Caso Asti DOCG, «il Consorzio
ha fatto quello che doveva fare»

Rimbalza al mittente ogni richiesta di commento alla sentenza del Consiglio di Stato che respinge il ricorso dell'azienda Castello del Poggio ed esclude il Comune di Asti fra quelli previsti dal

Rimbalza al mittente ogni richiesta di commento alla sentenza del Consiglio di Stato che respinge il ricorso dell'azienda Castello del Poggio ed esclude il Comune di Asti fra quelli previsti dal disciplinare della docg per l'omonimo vino conosciuto in tutto il mondo. Parliamo di Gianni Marzagalli, presidente di una delle parti più importanti della lunga querelle ovvero il Consorzio dell'Asti docg.

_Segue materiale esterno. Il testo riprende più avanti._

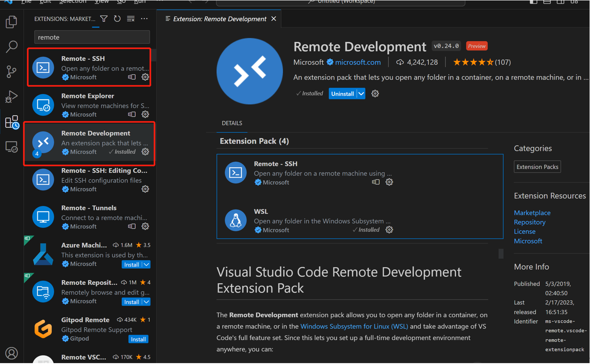The width and height of the screenshot is (590, 364).
Task: Click the extensions search input field
Action: [92, 37]
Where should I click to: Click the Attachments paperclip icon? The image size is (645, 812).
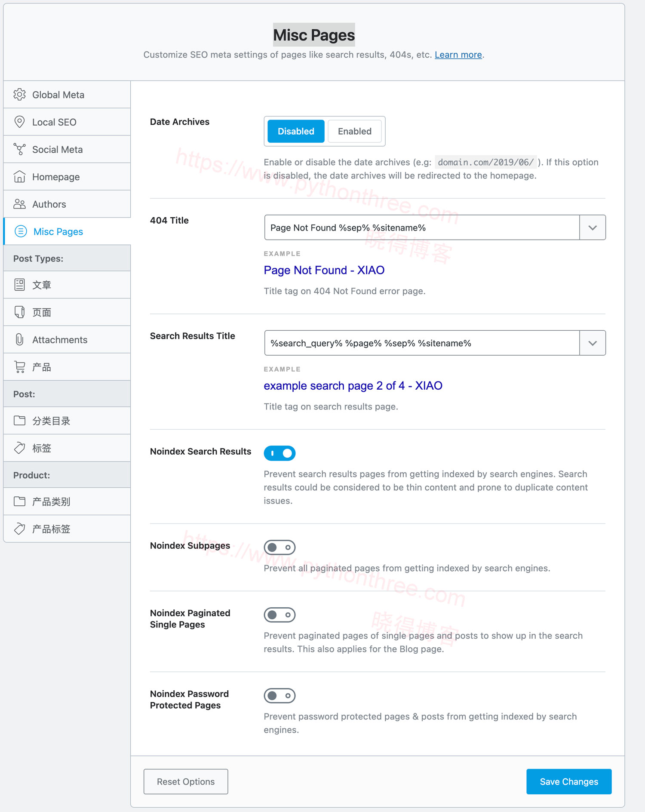pyautogui.click(x=19, y=340)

Un Consorzio che è citato in più parti nella sentenza e nelle sue motivazioni soprattutto laddove si parla di "ambiguità ed indeterminatezza" dei territori nella domanda ufficiale per i quali si chiedeva l'inserimento nella docg. Considerando che, come dicono gli stessi giudici della suprema corte amministrativa, all'assemblea del Consorzio deve ricondursi l'esclusiva legittimazione alla proposta di modifica del disciplinare vinicolo.

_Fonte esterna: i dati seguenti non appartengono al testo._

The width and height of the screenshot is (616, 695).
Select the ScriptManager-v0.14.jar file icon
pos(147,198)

«Su questa vicenda il Consorzio ha fatto ciò che doveva fare – ?è il secco commento di Marzagalli raggiunto telefonicamente in Cina – Questa è una questione che riguarda Zonin e le colline del Moscato». Sui riferimenti fatti in sentenza all'operato del Consorzio è ancora più deciso: «Io nel 2010 non ero presidente, non posso rispondere per altri».

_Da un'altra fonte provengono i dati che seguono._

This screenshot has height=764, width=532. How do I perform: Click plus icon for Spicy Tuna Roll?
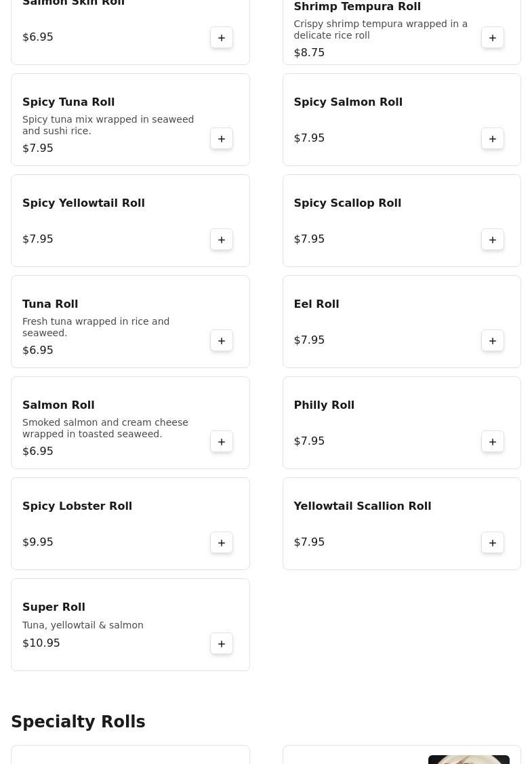pyautogui.click(x=222, y=138)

Ma oggi, alla luce della sentenza del Consiglio di Stato, il Consorzio intende reiterare la proposta di modifica del disciplinare? «Sarà la Regione a decidere se portare avanti la proposta di modifica». Marzagalli, al suo insediamento, aveva dichiarato il suo forte impegno per il rientro dei produttori che avevano lasciato il Consorzio negli anni precedenti. Anche sullo stato dell'arte di questo piano di ritorno il presidente non rilascia dichiarazioni rimandando tutto ad un incontro a data da destinarsi.